··· DATA ROWS ···

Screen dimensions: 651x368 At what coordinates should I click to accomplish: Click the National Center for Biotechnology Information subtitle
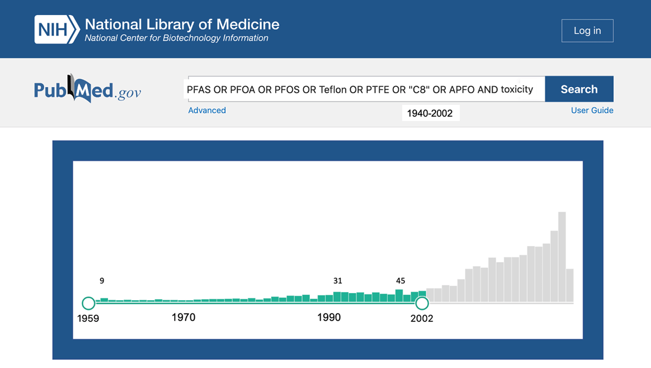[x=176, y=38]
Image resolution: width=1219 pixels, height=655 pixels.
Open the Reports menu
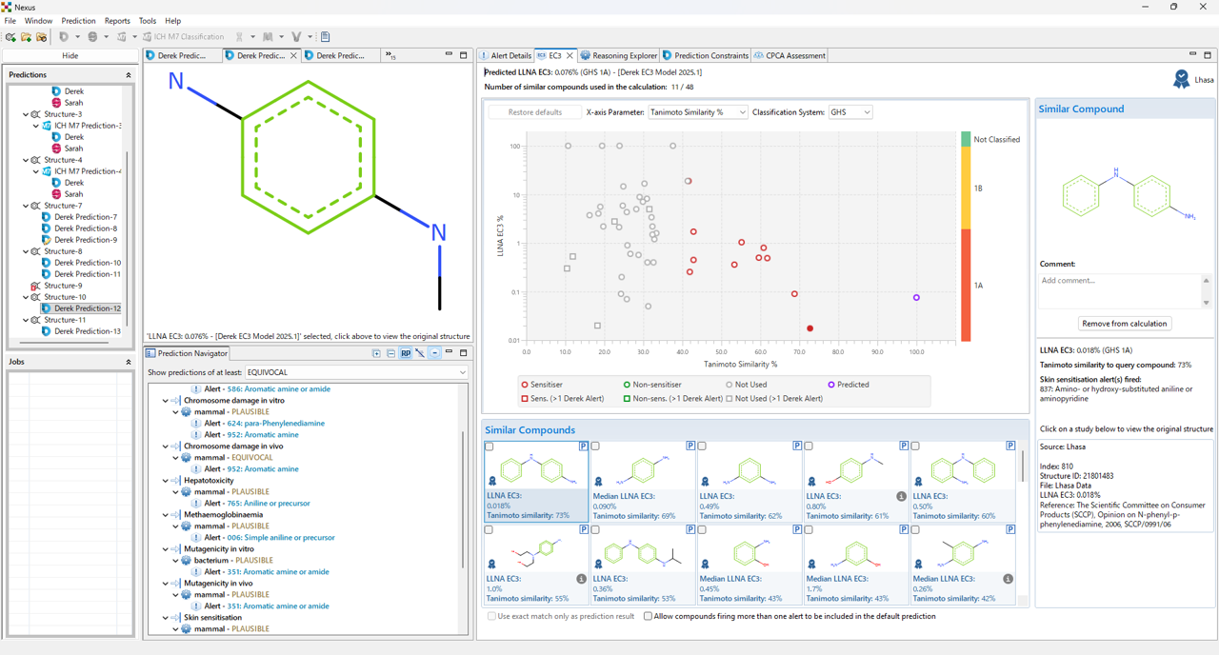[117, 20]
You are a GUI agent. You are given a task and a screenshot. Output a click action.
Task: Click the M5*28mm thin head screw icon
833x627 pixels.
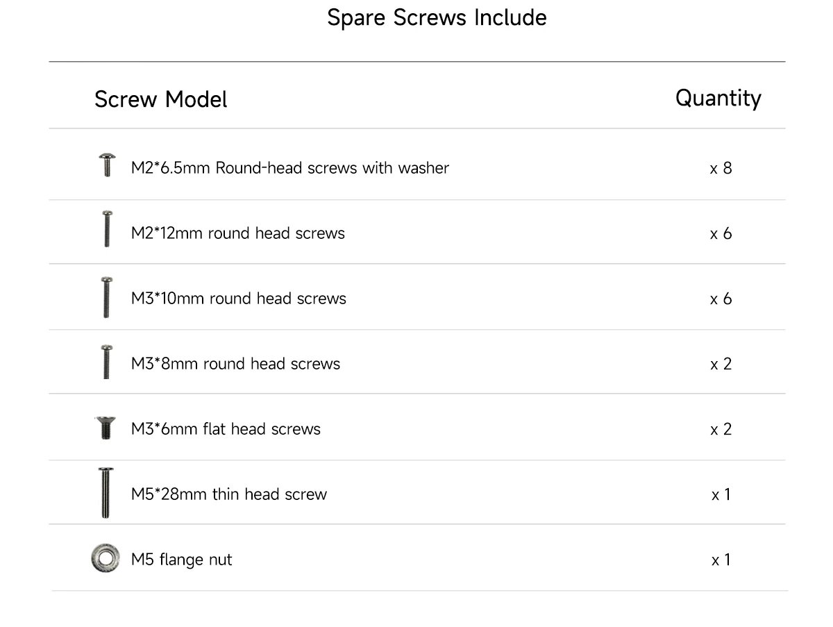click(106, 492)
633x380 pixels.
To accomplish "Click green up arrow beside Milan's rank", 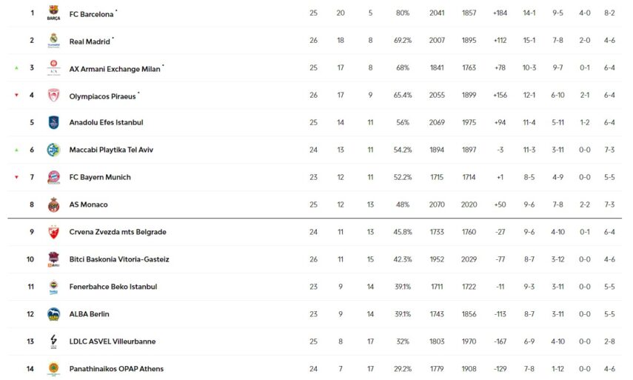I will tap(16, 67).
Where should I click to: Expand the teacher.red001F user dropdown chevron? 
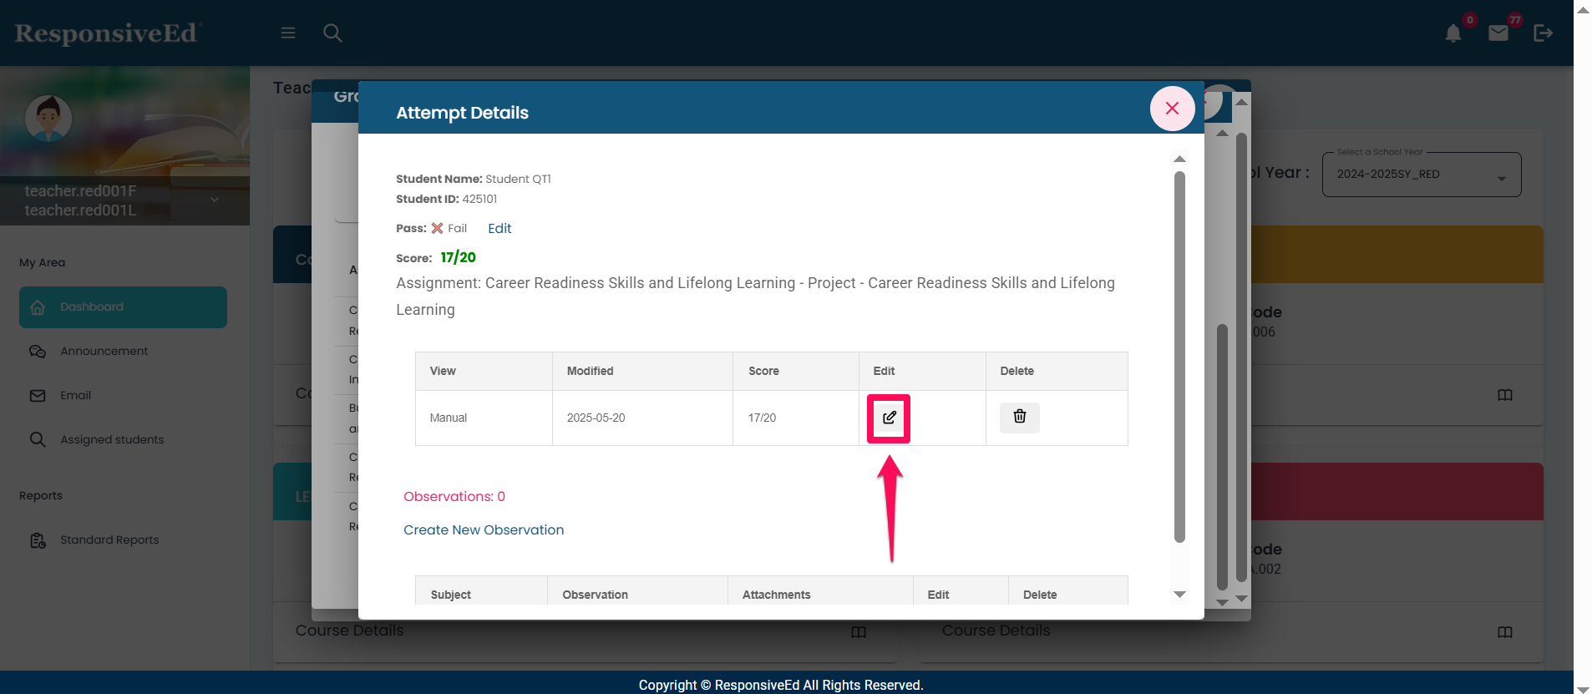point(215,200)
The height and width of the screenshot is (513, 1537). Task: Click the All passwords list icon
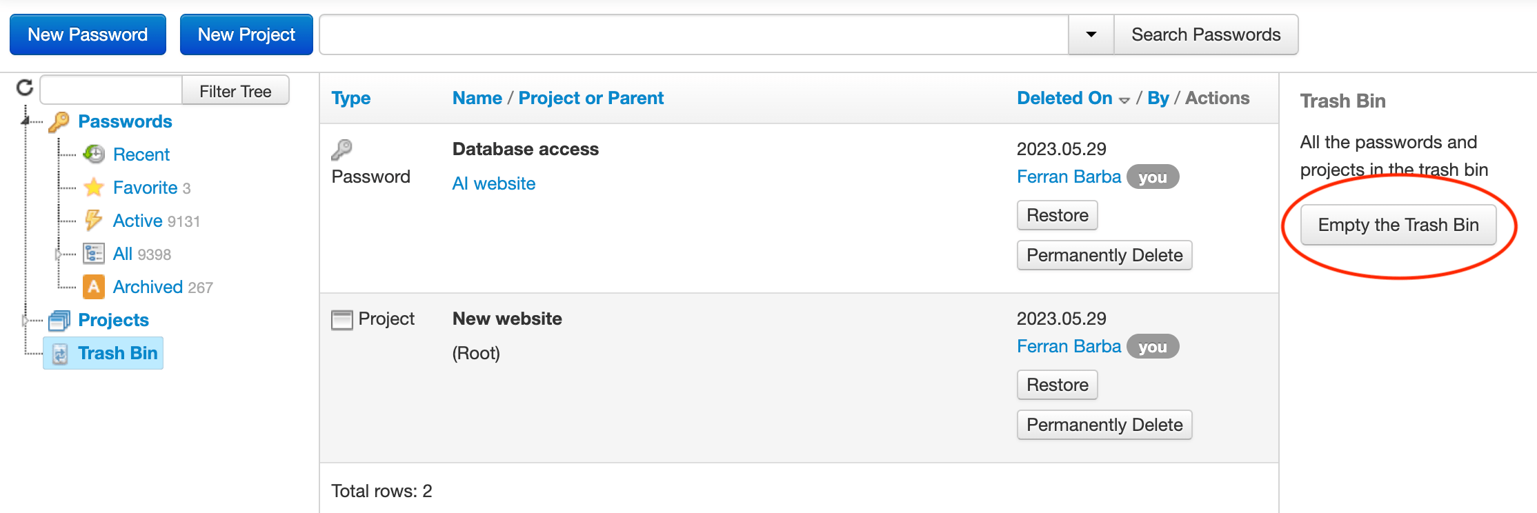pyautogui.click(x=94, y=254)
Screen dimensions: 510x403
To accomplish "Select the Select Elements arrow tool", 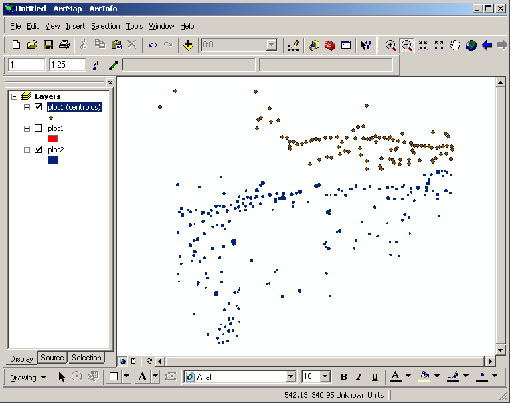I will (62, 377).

···

(STATED GOAL) Pull out every line of the material above that contains the word "screenshot", copying each line in full.

(EXERCISE OUTPUT)
You are a GUI agent. You are given a task and a screenshot. Output a click action.
The height and width of the screenshot is (513, 1537). Task: Click the All passwords list icon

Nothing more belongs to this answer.